Ketika Allah memberikan sebuah instruksi mulia terhadap Nabi Yahya as, untuk mengajak ketaatan dan melaksanakannya dengan quwwah. Perhatikan kata quwwah disini berarti jiddiyyah atau kesungguhan.

Tidak ada keberhasilan tanpa kesungguhan. Itulah pesan singkat namun sarat akan makna yang seharusnya menjadi perenungan besar bagi kita. Karena kesungguhan adalah kunci keberhasilan kita dalam dakwah.

Sejarah telah diwarnai, dipenuhi dan diperkaya oleh orang-orang yang bersungguh-sungguh. Bukan oleh orang-orang yang santai, berleha-leha dan berangan-angan. Dunia ini diisi dan akan dimenangkan oleh orang-orang yang merealisasikan cita-cita, harapan dan angan-angan mereka dengan jiddiyyah dan kekuatan tekad.
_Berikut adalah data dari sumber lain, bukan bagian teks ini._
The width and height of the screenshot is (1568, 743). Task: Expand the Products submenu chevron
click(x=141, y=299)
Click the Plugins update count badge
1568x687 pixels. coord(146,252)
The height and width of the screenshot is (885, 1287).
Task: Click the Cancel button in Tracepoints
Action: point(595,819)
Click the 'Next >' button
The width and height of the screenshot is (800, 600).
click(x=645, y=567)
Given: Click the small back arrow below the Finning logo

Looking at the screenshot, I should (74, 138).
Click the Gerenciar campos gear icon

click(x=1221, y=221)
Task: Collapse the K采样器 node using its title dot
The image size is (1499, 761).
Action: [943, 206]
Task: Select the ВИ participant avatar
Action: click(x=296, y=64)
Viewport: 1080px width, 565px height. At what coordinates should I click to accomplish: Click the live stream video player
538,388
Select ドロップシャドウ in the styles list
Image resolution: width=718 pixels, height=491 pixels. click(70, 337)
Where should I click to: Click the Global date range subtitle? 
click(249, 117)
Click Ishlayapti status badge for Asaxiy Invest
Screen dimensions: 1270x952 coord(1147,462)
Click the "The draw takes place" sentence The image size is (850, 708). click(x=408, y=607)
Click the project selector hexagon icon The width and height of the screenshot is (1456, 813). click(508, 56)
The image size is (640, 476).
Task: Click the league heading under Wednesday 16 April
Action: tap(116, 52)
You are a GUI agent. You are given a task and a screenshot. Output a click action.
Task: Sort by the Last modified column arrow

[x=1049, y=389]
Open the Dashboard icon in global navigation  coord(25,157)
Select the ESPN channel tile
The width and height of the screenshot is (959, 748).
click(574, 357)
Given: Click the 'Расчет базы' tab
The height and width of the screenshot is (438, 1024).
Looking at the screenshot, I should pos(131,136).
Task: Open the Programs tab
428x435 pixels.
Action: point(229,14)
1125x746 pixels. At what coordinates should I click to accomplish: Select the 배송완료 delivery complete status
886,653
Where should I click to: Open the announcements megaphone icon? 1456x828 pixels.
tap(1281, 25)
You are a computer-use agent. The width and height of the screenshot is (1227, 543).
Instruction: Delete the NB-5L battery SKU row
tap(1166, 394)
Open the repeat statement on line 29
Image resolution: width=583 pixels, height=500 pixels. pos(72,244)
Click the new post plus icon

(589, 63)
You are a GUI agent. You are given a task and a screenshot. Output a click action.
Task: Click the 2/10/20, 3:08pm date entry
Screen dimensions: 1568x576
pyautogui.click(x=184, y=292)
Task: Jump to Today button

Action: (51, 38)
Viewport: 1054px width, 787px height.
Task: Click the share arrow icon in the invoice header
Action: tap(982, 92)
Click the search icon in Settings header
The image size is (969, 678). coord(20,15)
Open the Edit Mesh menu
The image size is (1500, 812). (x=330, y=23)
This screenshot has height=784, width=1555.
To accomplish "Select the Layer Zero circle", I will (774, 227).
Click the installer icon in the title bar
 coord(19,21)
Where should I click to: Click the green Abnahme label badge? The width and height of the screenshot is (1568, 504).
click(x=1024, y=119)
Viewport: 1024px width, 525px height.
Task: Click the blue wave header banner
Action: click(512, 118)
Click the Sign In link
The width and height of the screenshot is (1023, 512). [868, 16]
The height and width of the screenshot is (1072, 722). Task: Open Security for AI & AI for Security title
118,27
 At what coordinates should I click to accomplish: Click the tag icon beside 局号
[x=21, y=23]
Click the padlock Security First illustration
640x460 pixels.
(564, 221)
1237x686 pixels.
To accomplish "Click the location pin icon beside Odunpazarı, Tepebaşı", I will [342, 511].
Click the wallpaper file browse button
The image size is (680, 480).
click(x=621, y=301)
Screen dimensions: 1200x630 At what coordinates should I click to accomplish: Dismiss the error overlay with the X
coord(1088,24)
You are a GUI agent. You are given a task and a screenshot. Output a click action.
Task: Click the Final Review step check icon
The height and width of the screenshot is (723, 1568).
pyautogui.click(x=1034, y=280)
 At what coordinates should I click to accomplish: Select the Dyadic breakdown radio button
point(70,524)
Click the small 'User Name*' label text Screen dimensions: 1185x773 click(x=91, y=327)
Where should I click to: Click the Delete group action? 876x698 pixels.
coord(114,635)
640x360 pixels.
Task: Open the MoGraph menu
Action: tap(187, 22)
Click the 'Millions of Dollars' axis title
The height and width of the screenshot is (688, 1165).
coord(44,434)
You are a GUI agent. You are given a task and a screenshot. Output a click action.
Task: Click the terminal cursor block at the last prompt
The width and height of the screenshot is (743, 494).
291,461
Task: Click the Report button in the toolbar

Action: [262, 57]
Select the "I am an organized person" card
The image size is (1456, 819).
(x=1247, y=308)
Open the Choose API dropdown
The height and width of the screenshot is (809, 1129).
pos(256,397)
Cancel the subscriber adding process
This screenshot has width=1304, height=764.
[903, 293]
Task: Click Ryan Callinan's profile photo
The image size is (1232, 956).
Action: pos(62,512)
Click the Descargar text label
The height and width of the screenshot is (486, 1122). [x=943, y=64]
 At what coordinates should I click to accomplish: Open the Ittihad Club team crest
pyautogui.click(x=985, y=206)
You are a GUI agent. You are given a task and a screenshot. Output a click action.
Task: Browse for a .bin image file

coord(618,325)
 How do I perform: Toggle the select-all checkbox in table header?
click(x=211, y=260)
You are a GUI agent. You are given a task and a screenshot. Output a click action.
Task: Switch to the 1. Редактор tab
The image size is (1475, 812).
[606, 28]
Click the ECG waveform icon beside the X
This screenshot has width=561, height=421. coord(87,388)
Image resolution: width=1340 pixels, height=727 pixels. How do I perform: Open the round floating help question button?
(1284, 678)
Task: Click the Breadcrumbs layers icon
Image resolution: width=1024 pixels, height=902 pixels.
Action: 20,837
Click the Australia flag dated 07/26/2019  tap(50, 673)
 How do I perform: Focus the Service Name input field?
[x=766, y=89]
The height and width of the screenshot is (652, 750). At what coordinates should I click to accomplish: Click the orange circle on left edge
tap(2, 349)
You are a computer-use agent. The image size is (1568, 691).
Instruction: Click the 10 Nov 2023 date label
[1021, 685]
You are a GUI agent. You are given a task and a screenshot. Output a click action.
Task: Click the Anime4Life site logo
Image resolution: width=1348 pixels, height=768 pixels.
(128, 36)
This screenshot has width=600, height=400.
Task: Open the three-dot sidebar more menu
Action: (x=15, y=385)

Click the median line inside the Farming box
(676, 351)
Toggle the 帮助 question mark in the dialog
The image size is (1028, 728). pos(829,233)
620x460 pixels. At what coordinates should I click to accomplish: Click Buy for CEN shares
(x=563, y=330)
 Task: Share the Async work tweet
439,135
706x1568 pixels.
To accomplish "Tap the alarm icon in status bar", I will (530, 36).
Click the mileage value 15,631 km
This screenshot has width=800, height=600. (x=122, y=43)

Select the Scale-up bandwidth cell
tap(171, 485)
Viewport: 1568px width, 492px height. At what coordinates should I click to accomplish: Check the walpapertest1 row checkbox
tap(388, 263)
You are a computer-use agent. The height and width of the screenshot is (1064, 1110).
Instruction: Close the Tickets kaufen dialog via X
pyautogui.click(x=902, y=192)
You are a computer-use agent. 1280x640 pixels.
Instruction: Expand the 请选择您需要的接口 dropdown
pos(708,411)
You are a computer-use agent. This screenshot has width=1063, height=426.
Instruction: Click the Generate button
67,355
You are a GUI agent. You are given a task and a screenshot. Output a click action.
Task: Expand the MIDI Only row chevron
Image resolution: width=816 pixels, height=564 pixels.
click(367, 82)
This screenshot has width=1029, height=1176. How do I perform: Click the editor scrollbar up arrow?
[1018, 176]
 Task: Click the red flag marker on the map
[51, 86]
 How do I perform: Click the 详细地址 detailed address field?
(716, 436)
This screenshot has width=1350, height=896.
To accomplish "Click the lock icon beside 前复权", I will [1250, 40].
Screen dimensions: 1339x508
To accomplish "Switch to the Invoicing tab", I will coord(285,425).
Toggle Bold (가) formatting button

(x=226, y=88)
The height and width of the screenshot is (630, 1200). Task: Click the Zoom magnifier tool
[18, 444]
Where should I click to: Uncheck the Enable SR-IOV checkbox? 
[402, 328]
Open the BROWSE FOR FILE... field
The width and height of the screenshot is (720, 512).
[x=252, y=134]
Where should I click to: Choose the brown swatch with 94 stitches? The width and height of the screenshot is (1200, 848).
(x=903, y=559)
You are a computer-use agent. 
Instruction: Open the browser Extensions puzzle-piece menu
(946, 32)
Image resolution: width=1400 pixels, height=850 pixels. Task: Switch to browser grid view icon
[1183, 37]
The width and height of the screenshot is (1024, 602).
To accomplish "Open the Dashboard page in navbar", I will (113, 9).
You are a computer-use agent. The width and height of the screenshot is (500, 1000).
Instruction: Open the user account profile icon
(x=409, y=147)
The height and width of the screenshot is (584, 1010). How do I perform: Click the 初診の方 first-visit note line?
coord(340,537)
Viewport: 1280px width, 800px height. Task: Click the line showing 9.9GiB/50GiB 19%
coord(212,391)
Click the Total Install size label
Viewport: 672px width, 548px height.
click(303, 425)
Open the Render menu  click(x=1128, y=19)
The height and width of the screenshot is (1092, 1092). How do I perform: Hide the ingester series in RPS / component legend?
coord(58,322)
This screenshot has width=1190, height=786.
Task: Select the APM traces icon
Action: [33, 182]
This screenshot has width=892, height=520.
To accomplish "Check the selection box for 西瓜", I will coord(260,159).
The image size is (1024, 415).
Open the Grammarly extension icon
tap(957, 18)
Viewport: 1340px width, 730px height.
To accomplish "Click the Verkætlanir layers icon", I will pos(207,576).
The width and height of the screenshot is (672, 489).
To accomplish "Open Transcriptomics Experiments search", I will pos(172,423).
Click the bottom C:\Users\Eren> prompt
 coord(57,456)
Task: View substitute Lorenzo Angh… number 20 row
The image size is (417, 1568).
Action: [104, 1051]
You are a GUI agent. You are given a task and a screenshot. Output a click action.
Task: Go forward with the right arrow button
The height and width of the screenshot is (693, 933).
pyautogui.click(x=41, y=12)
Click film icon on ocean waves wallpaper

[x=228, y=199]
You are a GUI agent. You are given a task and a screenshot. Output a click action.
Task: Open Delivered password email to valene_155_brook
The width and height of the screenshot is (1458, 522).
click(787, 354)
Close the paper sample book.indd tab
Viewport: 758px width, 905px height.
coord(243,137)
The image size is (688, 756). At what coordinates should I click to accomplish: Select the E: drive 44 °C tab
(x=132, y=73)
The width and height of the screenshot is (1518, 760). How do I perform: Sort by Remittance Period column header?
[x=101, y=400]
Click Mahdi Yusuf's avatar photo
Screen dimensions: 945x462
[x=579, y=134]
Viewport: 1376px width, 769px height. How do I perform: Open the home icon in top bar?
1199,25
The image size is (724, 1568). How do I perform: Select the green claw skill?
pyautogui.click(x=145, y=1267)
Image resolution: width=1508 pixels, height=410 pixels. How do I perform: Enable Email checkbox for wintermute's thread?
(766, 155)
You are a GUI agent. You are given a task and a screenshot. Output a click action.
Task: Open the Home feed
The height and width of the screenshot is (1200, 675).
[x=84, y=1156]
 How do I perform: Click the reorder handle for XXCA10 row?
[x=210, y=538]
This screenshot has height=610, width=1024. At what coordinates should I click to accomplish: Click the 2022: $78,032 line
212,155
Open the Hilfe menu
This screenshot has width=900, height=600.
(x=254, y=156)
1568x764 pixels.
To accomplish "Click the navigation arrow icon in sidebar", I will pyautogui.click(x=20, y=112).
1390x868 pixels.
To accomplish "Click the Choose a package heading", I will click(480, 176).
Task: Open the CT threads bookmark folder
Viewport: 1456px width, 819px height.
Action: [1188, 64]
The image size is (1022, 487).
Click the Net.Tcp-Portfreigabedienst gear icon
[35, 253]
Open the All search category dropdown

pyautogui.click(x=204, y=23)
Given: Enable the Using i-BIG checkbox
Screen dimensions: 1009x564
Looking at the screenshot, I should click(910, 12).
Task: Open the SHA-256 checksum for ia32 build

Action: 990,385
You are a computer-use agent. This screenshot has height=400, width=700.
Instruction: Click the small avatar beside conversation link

Menurut Ustadz Rahmat Abdullah, dakwah berkembang di tangan orang-orang yang memiliki militansi, semangat juang yang tak pernah pudar. Ajaran yang mereka bawa melebihi usia mereka. boleh jadi usia para mujahid pembawa misi dakwah tidak panjang. Tetapi cita-cita, semangat dan ajaran yang mereka bawa tetap hidup sepeninggal mereka. Jika kita sejenak mengalihkan pandangan kita pada bagaimana kisah kehidupan Rasulullah saw dan para sahabatnya. Usia mereka rata-rata hanya sekitar 60 tahun, namun satu rentang yang tidak terlalu panjang, namun sejarah mereka seakan tidak pernah habis-habisnya dikaji dari berbagai segi dan sudut pandang. Misalnya dari segi strategi militer, visi kenegarawanannya, dan dari sosok kepemimpinan mereka.

Kesungguhan akan berbuah menjadi ruh perjuangan yang kokoh manakala kita memahami bahwa kualitas amal-amal dakwah kita akan bergantung pada sejauh mana kita menanamkan kesungguhan di setiap jenak-jenak niat yang ada. Biarkanlah banyak orang memiliki persepsi berbeda tentang ikhtiar kita, namun percayalah bahwa Allah lebih menilai kesungguhan kita di atas landasan niat yang teguh dan lurus karena-Nya. Jadikanlah kesungguhan kita dalam berikhtiar menjalani proses menjadi parameter keberhasilan, dibandingkan dengan hasil yang diperoleh.
Kesungguhan adalah seni memantapkan hati dan menatap masa depan. Bagi jiwa yang bersungguh-sungguh maka ia telah menjadikan dirinya melebur bersama azzam untuk berbuat. Karena hidup ini berbicara tentang apa yang kita perbuat, bukan sekedar hanya apa yang kita pikirkan. Begitu pun masa depan kita. Ia adalah buah apa yang kita perbuat. Maka berbicara tentang kesungguhan, ia adalah sebuah pilihan terbaik untuk kita menikmati perjuangan hidup saat ini dan esok hari.